Я затворил дверь и быстро осмотрел печь и трубу. Видимых выступов не обнаружив, я поискал по углам, чем бы постучать, но в мыслях у меня был Чижик. Как он мог! Ради корыстных расчётов попирать правилами морали, совести, чести, наконец, обычным состраданием к беспомощной старухе. Мне вспомнился затхлый запах семинарии, и зловоние в доме старушки как будто усилилось. Как же так! Мир духовников вне стен семинарии такой же затхлый, как и в её стенах. От нахлынувшего гнева рука сама сжала крест. Именно прикрывшись крестом, благочинный вымогает у этой старушки деньги. Я смотрел на крест, с силой сжимая его, и решение пришло само собою. Крестом Чижика я начал обстукивать стенку трубы. Под самым потолком звук оказался звонче. Я приложился посильнее, штукатурка обвалилась. Из образовавшейся дыры ударило сероводородным смрадом. Запах был настолько тошнотворным, что меня едва не вырвало. Внутри лежало с десяток яиц. Я выбрал яйца и обмотал их толстым свёртком из газет. Дыру забил тоже газетами. Молебен свелся к тому, что я обильно обмахал кадилом комнату.

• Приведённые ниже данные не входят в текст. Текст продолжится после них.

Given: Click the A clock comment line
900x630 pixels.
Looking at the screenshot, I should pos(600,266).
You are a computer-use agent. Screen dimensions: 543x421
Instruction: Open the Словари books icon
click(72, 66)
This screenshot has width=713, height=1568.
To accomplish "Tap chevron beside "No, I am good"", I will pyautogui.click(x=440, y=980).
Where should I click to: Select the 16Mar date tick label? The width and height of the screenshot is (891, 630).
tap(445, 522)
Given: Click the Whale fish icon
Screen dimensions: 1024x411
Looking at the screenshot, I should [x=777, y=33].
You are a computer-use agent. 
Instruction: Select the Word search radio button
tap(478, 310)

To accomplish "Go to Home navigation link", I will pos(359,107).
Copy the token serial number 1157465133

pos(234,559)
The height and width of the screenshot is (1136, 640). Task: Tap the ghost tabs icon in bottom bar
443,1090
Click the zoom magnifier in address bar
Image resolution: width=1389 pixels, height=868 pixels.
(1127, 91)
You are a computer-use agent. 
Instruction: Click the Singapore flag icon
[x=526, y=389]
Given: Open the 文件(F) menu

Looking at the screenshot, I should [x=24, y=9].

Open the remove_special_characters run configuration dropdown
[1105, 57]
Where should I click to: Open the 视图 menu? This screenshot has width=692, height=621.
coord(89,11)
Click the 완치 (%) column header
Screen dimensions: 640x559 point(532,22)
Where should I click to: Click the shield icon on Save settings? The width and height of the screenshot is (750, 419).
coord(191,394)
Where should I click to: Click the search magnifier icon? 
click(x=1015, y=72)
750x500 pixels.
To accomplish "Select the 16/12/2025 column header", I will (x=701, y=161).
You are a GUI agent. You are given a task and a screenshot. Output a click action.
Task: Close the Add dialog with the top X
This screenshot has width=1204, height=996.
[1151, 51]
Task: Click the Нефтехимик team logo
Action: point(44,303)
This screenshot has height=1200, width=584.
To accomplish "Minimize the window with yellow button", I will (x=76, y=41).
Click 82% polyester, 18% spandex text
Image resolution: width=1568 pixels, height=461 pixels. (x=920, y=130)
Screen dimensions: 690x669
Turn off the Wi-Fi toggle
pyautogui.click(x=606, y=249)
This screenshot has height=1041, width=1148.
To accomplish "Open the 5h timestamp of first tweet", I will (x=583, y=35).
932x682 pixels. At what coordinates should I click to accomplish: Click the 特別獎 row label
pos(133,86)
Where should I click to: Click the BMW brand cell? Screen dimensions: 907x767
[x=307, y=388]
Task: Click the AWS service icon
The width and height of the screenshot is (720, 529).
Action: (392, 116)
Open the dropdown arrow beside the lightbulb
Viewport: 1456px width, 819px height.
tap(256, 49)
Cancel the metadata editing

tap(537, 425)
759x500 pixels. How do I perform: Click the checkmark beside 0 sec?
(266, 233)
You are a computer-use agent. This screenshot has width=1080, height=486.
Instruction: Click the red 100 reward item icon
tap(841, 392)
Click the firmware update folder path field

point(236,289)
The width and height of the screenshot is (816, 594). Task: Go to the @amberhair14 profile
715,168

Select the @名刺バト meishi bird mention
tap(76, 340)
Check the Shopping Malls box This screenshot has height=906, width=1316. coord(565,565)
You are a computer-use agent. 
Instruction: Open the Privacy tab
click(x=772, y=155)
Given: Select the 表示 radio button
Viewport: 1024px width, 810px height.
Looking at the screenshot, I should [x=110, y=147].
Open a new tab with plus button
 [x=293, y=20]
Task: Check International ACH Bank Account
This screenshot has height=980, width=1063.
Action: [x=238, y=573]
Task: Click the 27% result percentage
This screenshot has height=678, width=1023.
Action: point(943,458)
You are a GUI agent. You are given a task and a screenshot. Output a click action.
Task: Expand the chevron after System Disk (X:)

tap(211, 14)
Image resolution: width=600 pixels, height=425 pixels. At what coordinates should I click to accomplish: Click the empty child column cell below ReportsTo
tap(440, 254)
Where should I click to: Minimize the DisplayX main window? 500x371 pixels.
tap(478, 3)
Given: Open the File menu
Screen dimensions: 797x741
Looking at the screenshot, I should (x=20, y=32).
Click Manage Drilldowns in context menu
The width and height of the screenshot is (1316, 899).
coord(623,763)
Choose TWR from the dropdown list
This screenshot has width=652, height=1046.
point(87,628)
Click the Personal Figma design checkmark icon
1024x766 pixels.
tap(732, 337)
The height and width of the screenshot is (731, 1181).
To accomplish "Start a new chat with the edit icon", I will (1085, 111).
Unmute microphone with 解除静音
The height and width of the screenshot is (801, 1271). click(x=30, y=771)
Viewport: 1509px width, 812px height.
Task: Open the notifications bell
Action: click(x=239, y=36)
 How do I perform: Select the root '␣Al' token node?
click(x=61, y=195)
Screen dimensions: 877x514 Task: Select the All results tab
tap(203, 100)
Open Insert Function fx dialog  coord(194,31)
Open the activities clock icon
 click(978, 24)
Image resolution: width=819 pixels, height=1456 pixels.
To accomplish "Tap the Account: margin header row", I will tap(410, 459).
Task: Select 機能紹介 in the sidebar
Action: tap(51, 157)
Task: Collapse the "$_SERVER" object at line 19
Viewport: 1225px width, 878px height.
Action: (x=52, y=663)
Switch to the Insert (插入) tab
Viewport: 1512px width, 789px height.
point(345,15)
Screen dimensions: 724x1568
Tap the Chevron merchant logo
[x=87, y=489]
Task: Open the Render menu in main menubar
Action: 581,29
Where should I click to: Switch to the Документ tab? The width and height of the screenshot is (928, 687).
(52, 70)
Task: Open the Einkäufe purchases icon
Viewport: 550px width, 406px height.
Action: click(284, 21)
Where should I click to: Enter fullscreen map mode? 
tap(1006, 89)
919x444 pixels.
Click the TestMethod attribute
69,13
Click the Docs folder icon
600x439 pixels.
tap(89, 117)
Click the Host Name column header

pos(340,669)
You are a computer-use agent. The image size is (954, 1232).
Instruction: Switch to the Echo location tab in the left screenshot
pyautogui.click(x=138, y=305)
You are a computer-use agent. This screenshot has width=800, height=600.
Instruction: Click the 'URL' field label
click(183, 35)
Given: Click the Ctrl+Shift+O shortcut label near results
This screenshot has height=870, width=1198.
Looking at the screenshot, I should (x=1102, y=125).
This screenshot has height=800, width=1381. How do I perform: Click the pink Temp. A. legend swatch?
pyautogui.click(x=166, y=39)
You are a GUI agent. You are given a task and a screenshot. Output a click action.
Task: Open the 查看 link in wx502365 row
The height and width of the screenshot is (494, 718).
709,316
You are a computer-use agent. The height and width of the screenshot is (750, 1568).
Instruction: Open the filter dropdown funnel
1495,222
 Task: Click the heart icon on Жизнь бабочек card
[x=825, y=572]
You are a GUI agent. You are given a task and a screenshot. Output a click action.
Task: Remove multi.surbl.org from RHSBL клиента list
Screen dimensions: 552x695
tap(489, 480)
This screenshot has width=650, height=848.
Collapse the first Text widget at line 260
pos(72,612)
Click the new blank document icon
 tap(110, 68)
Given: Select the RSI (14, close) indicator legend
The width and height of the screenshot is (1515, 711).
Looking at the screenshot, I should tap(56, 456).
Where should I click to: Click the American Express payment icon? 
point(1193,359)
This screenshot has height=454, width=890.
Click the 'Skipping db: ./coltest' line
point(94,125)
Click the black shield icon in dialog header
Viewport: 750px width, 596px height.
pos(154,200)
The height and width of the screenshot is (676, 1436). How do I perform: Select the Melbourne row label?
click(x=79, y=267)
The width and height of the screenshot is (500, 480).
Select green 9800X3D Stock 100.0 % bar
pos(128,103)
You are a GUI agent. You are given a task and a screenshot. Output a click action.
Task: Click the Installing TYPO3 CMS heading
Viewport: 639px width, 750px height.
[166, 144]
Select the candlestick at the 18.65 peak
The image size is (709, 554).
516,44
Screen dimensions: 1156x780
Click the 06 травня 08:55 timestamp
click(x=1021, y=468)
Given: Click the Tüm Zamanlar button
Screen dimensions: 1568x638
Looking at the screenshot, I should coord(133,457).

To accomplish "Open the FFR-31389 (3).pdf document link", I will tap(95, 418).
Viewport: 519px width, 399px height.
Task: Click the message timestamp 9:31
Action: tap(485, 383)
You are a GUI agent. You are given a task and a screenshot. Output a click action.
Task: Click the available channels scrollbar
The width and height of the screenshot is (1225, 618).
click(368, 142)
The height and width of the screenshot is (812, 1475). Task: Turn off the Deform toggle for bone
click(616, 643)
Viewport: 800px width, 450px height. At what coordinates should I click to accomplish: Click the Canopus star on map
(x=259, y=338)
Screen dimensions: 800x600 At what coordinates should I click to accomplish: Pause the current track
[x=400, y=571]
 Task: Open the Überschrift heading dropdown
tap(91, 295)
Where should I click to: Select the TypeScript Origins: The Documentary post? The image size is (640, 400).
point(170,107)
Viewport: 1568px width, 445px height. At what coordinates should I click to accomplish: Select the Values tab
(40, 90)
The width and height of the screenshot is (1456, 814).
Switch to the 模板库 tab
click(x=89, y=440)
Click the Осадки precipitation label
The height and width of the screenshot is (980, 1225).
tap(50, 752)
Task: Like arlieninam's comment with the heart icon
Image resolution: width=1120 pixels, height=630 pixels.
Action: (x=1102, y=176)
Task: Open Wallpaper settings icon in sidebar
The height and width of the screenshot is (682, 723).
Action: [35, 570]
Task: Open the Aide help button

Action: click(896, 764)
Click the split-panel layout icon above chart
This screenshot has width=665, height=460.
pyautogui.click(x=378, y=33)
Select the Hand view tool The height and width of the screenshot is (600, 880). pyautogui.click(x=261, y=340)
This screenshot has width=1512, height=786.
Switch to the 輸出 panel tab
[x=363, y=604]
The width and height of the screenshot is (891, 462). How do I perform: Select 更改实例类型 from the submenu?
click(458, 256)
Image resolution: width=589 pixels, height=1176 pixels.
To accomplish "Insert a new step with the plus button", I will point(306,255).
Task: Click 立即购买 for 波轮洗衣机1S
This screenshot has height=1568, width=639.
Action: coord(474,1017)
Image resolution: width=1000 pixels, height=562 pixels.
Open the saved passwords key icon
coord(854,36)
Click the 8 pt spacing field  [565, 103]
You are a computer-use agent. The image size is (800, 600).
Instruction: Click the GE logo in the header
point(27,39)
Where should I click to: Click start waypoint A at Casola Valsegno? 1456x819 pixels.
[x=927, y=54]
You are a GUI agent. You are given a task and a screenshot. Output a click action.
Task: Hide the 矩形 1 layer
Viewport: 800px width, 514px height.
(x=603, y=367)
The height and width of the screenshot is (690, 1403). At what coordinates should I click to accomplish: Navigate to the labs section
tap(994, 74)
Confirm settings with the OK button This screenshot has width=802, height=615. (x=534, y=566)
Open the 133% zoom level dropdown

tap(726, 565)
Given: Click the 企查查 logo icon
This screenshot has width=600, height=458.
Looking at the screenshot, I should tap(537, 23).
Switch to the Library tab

Старушка ожидала меня во дворе, молясь на заходящее солнце. Встретила она меня с содроганием. Молча схватилась за мою руку, и я почувствовал свернутые деньги у себя в руке. Вот так все святые отцы принимают подношения от обманутых прихожан.
- Спасибочки, спасибочки, - причитала старушка.
- Больше не будет вонять, - я не мог спокойно смотреть на старушку и не позволил ей на этот раз целовать себе руку.
Пряча свёрток с яйцами, разбитый окончательно, я уходил прочь от доходного дома отца Митрия. Совесть моя восставала! Путь пастыря - не трудный путь, а грязный. Какое лицемерие! От гнева я не шагал, а ударял ногами в землю. Что же это делается, Господи?! Ради низкой наживы, ради шкурного счастья обманывать забытую Богом старуху! Незачем ей целовать нам руки. Не за что ей нас благодарить! Мы - виновники её мучений!